Because the admissions process is bull****. Admissions committees think they know what they're doing but they really don't. I interviewed at my med school in October. Got waitlisted with a 36 MCAT and didn't get in till June! One of my classmates interviewed in Dec with an MCAT of 29. Got accepted in January. Guess what? Just FAILED Step 1.

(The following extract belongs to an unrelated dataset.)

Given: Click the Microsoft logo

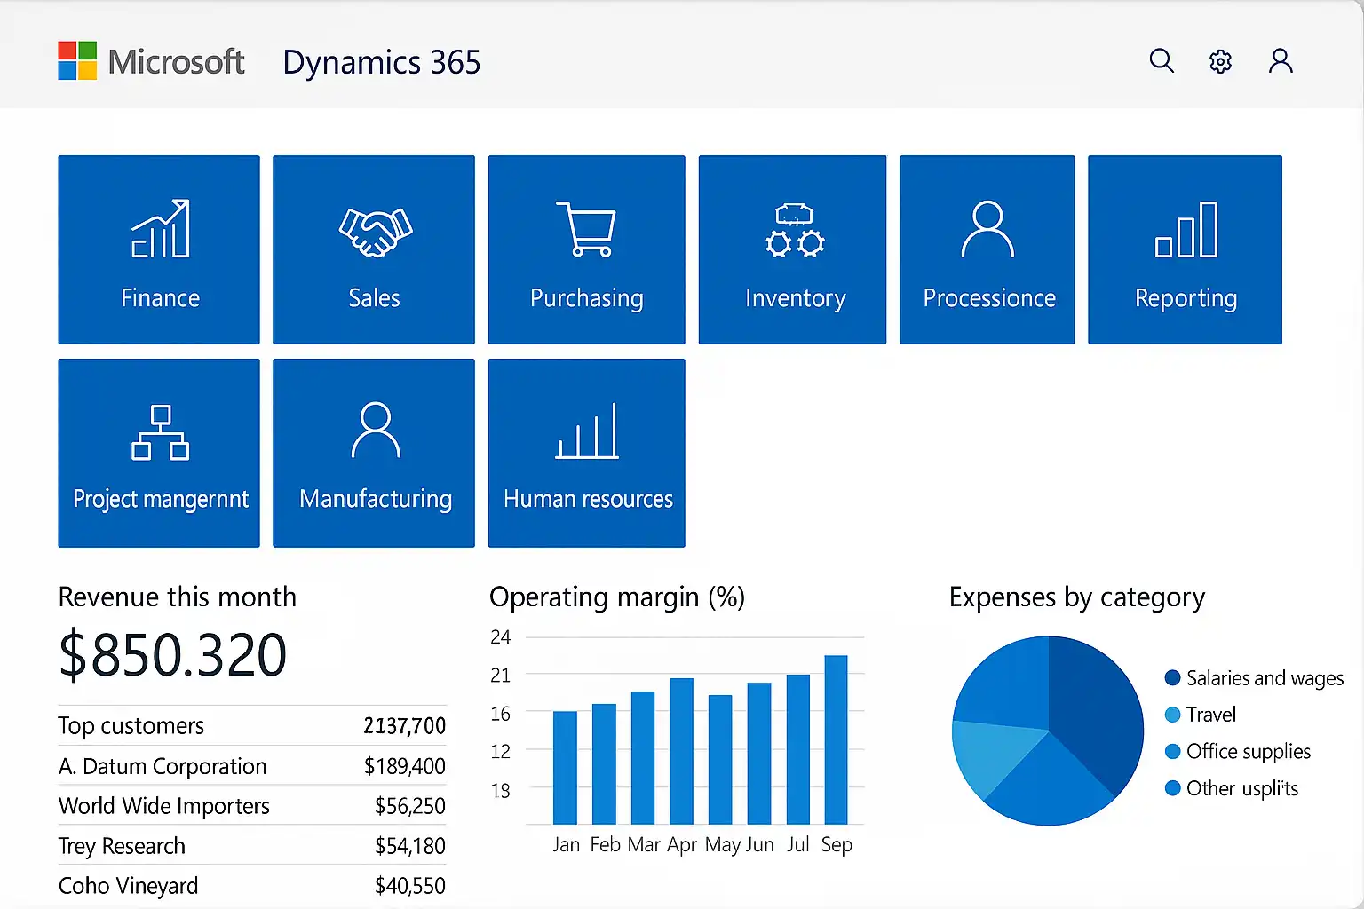Looking at the screenshot, I should pos(77,60).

All this to say OP that its unpredictable. Dont listen to anyone who tells you "oh you didn't get im because you didn't have this blah blah". I don't buy that. You clearly have the scores and extra stuff. The whole process is just BS.
This. This. This. You have nailed it.
 
So I am a re-applicant with a balanced 514 MCAT and ~3.75/3.6s GPA from Notre Dame

Of all the schools that rejected me with 512, 508 etc. median MCATS and around my GPA, if at least one of them admitted me I would have attended the school and technically that would have raised their school's MCAT score

so why does a school with a median MCAT of 509 reject people with higher MCATs that end up not getting into a single school? wouldn't they want the MCAT boost?

cuz muh affirmative action makes numbers irrelevant.

apply as a so-called "person of color" next time and you will probably get a full-ride to one of those schools
 
By talking to these goobers face to face.

How did you do this? Travel to medical schools and ask for them? Send out emails asking to meet for coffee? Go to meetings and walk around asking random people "Are you an admissions committee member?"
 
Nah. People can fake interviews easy for a day. I know plenty of psychopaths who pit on a good face for a day.

The process is not perfect, no process is, but most good interviewers can spot someone who is “off.” I’ve seen plenty of them. The alternative is to have no interviews—psychos could get in even more easily then.